Make your Dashboard and all of the data it shows even more powerful with Alerts. Set Alerts for any company you follow and you’ll receive a notification or email when something you identify as important happens.
Shown below: an Alert being set for United Technologies’ (UTX) earnings announcements and financial statements, and also an Alert for whenever UTX’s price drops by 5% or more in a single day. These are examples of Alerts you can set to ensure that you’re always plugged in to the market and can quickly respond to developments, even while away from your desktop.
During earnings season, dig deeper on any concentrated positions you own since an earnings miss or beat could make a big impact on your portfolio. For the example portfolio below, we’ve identified Microsoft (MSFT) and Costco Wholesale (COST) as companies to further review, based on holding drift.
Add “Quarterly Actual EPS” (shown below in orange) and “Quarterly EPS Estimates” (blue) to the chart and annotate the stock’s price (purple) with “E” flags to indicate each of its recent earnings announcements.
You can easily scroll through your portfolio holdings, examining how each stock’s price has reacted to earnings beats and misses over time. This chart also shows what future EPS numbers Wall Street is expecting for each company.
Now that you have an idea for trends within your portfolio, start looking at the broader market to find buy or sell opportunities ahead of earnings. (As mentioned earlier, trading earnings requires a higher risk appetite, and is not recommended for everyone.)
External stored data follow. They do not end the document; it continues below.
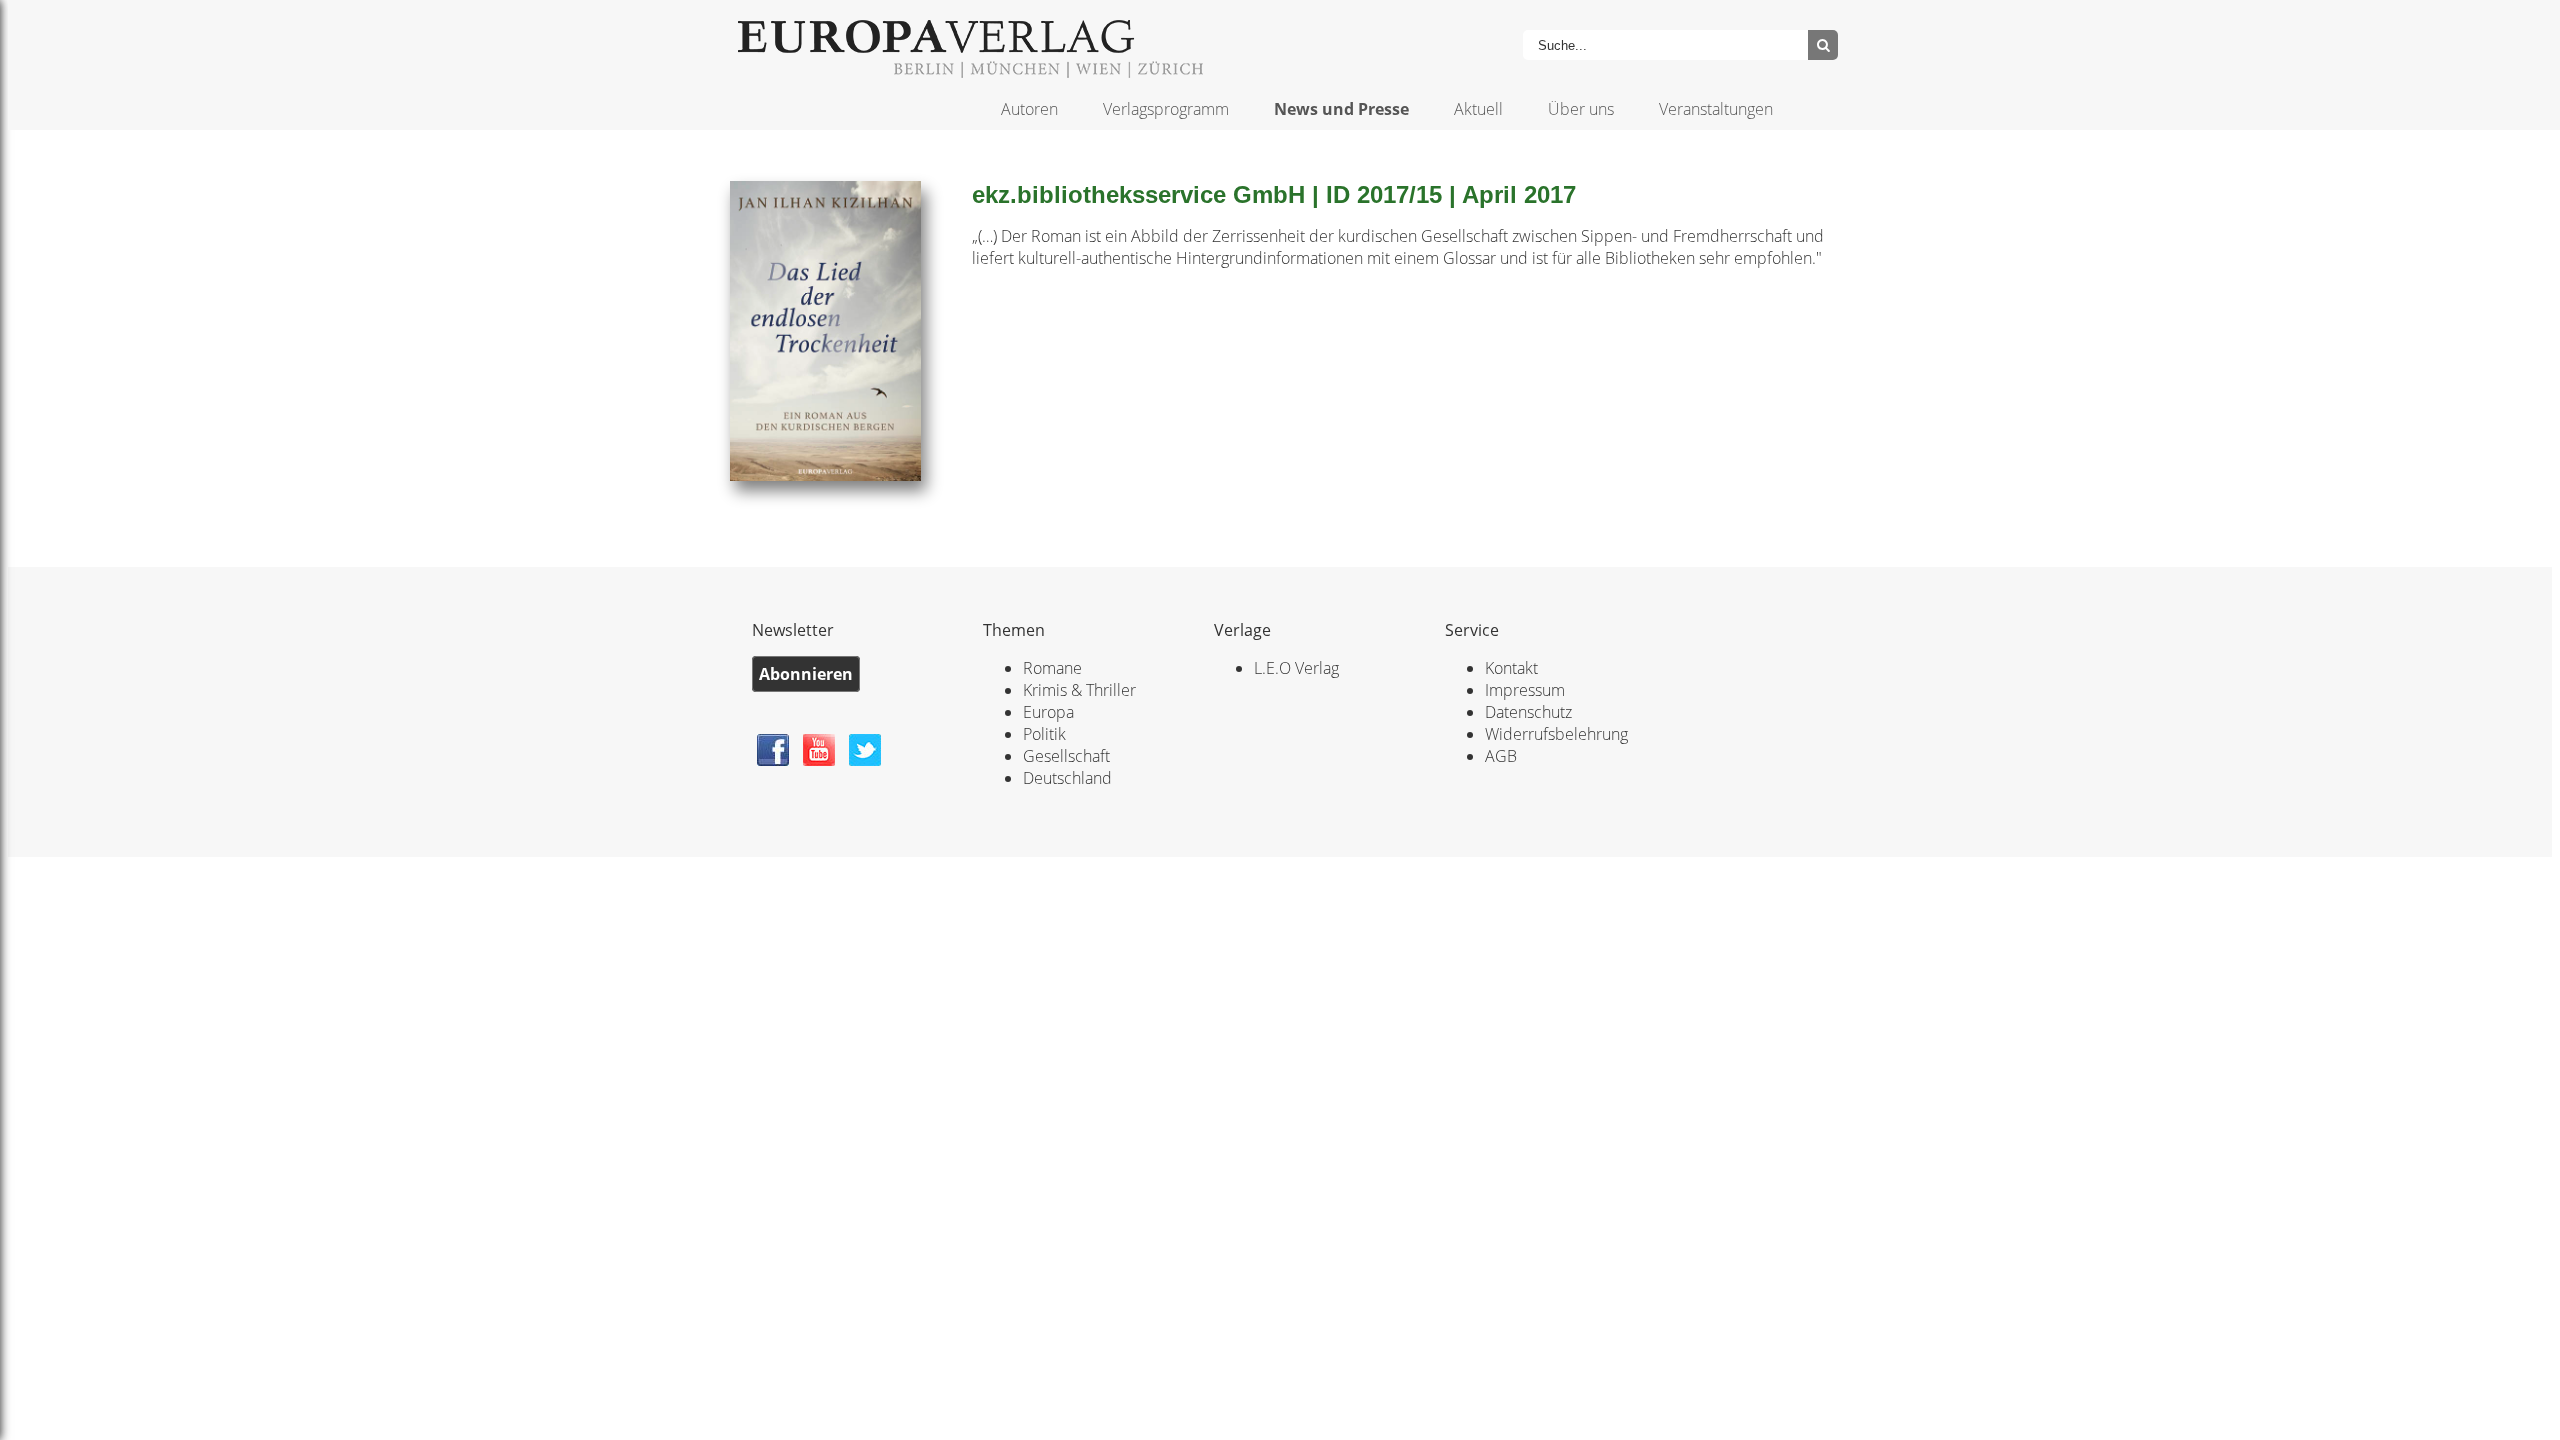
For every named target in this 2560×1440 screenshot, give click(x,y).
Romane (1052, 668)
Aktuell (1478, 109)
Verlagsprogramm (1166, 109)
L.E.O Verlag (1296, 668)
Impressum (1525, 690)
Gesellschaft (1066, 756)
Using Timeseries Analysis, pull data for large lists of securities within a specific sector, industry, or an index’s constituents. Select Quarterly EPS Surprise, a metric that indicates the degree by which a stock’s Actual EPS beats its EPS Estimates, and look for companies with consistently high EPS Surprise. Timeseries Analysis also allows you to pre-format and easily export this data to use within the powerful YCharts Excel Add-in.
3. Consider sector and macroeconomic trends
In the portfolio shared earlier, Costco is a holding that has drifted above its target weight and may warrant extra due diligence. From the Costco Quote Page, click on the Performance tab to see how COST stacks up against its peer group, sector, industry, and the market as a whole.
As shown below, the Performance tab covers metrics like total returns versus comparable companies, key performance ratios, and provides averages for each of Costco, the consumer defensive sector, and the discount stores industry. Every company’s Performance tab contains a lot of data that can be especially valuable during earnings season.
To gain a broader view of your holdings, incorporate relevant macroeconomic data to see if the stock’s industry (or the entire economy) is facing tailwinds or headwinds.
Continuing with our evaluation of Costco, a consumer defensive stock in the discount stores industry, layer into your analysis macro indicators like US Change in Retail Sales and US Change in PCE Price Index, which measures the change in prices paid for goods and services. In the chart below, Costco’s price, with earnings dates marked by “E” flags, moves in conjunction with this macroeconomic data.